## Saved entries
Start of Block
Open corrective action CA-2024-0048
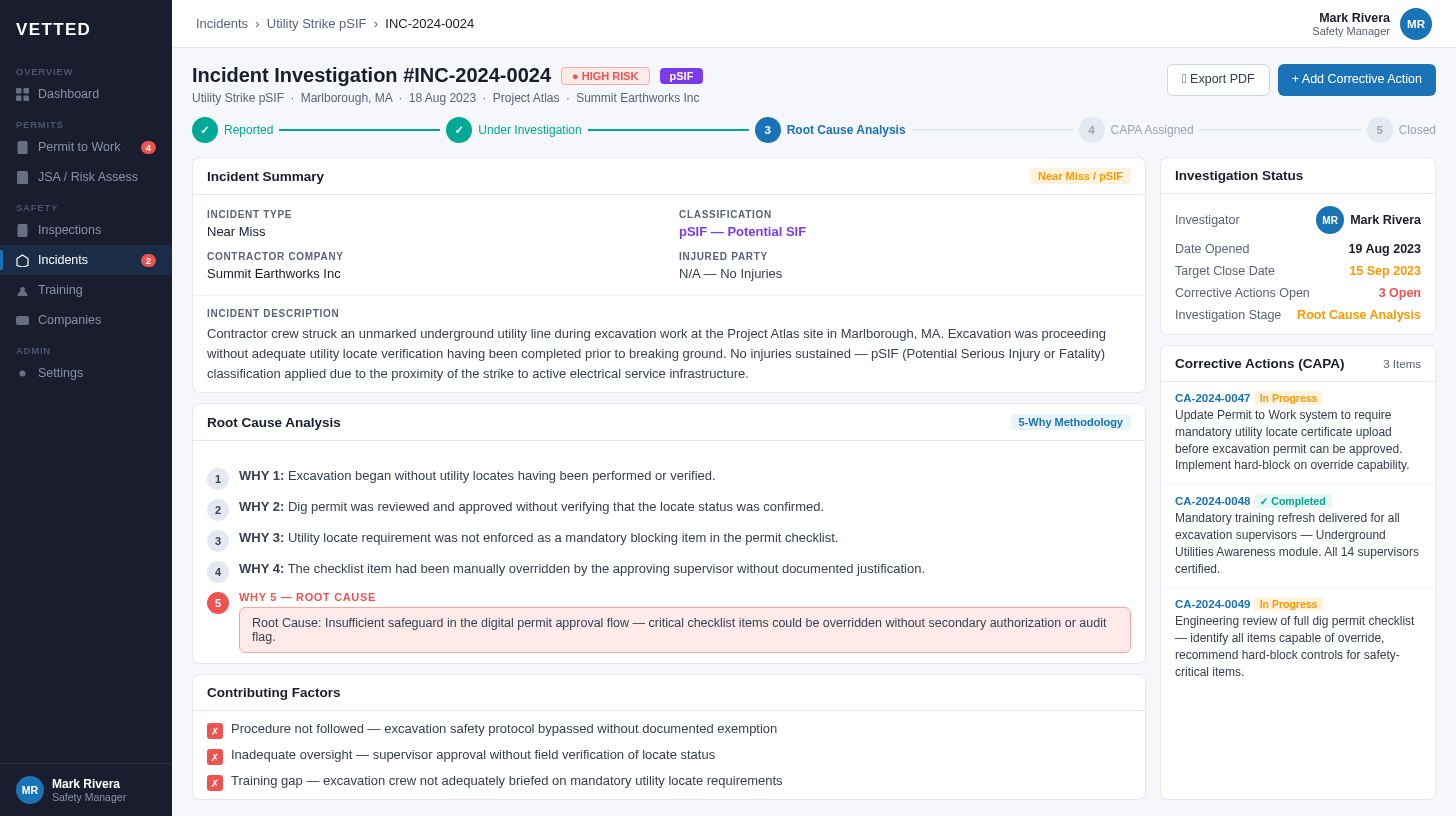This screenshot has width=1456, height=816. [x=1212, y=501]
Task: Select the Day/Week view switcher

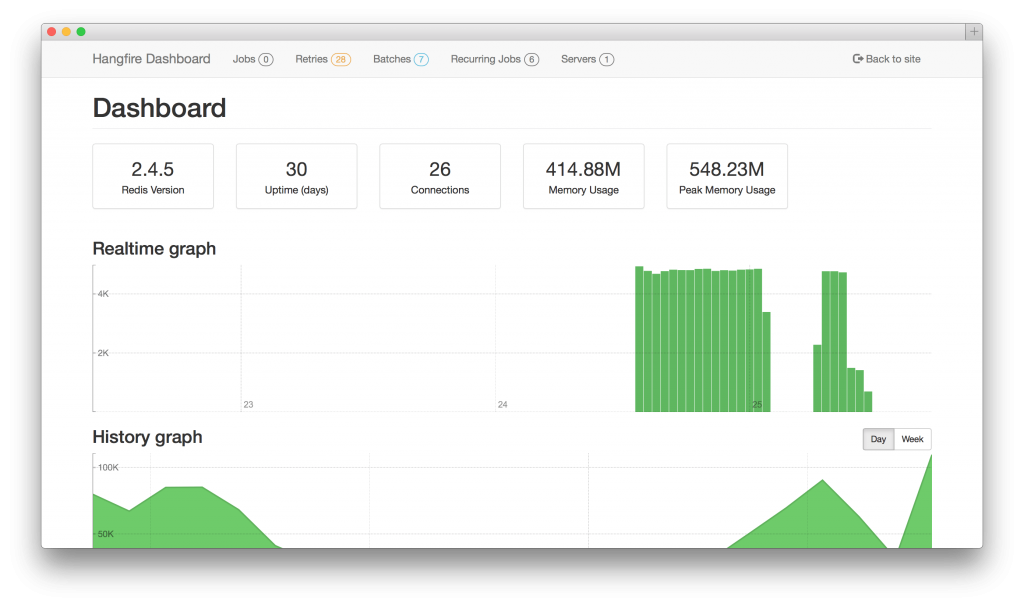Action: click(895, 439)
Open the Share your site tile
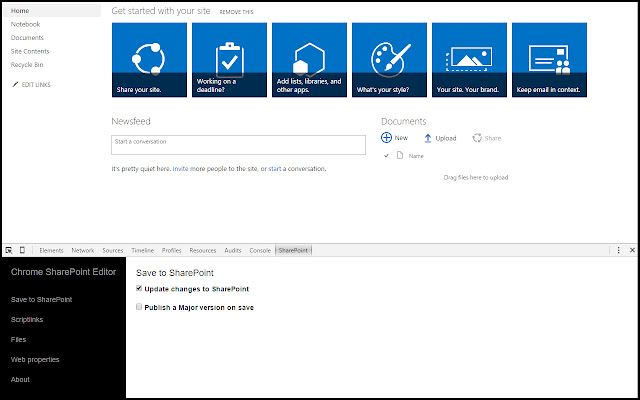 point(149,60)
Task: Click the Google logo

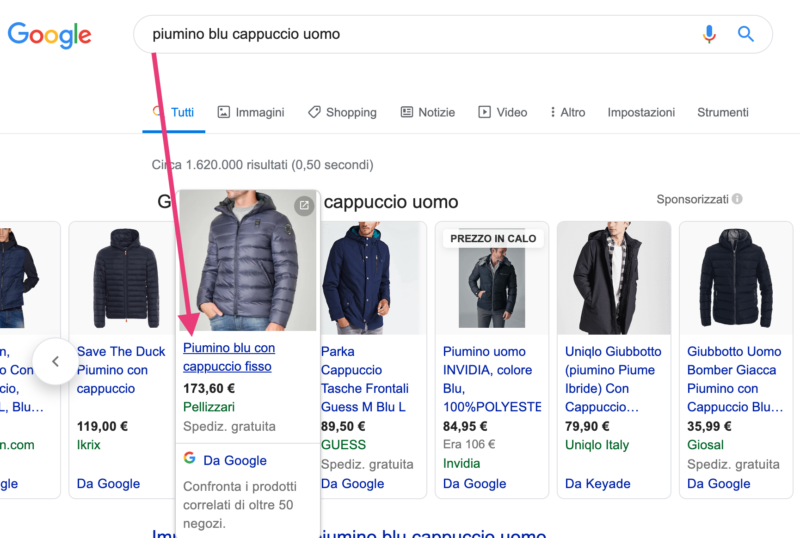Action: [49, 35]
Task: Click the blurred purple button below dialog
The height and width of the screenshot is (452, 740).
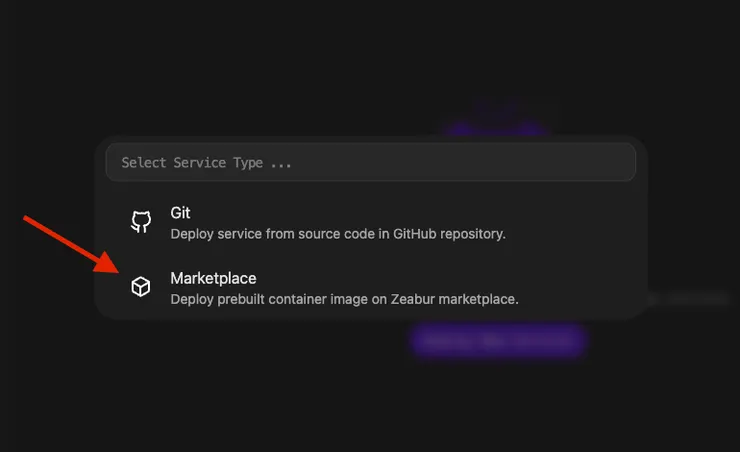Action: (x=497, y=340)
End of Block
Start of Block
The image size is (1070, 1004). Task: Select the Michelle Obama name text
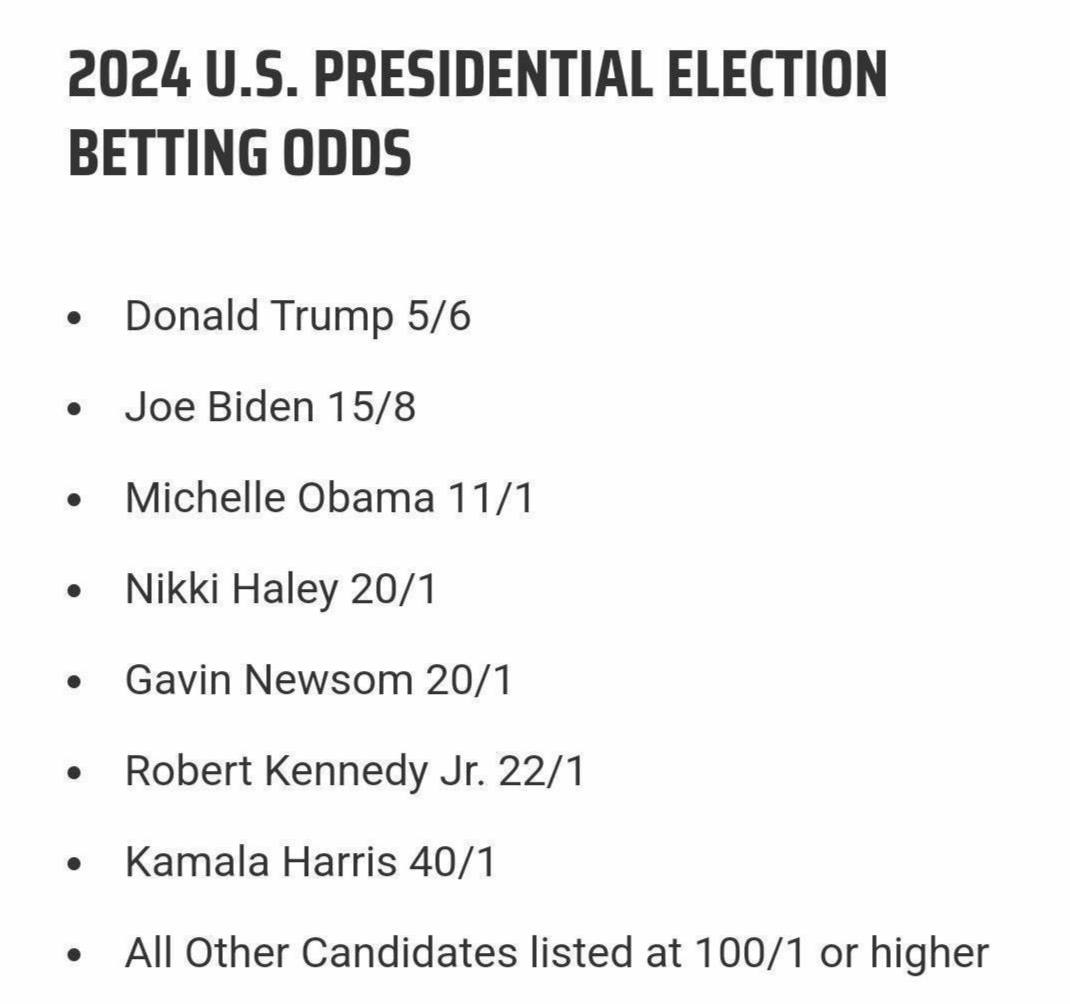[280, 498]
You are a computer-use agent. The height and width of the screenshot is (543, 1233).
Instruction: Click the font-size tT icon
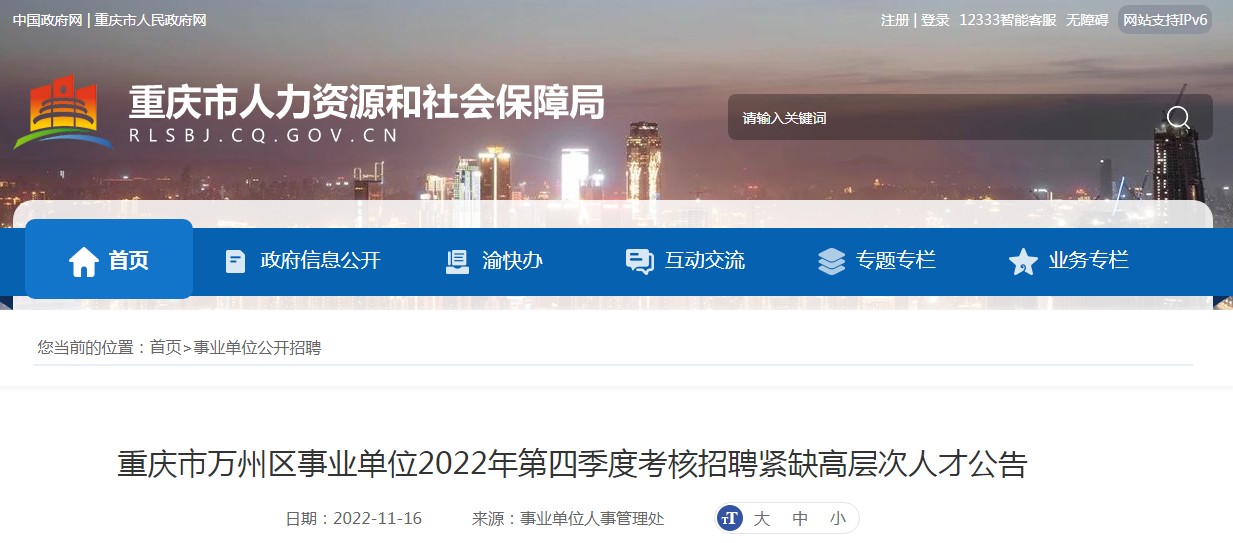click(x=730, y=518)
End of Block
## Requirement
The lines to reproduce run from the one above containing "Open corrective action CA-2024-0048" through the one containing "Task: Click the blurred". Copy them exactly and leave out all pictures.

## Output of the task
Open corrective action CA-2024-0048
This screenshot has width=1456, height=816. [x=1212, y=501]
Task: Select the Day/Week view switcher

Action: click(895, 439)
Open the Share your site tile
 point(149,60)
Task: Click the Google logo

Action: [49, 35]
Task: Click the blurred purple button below dialog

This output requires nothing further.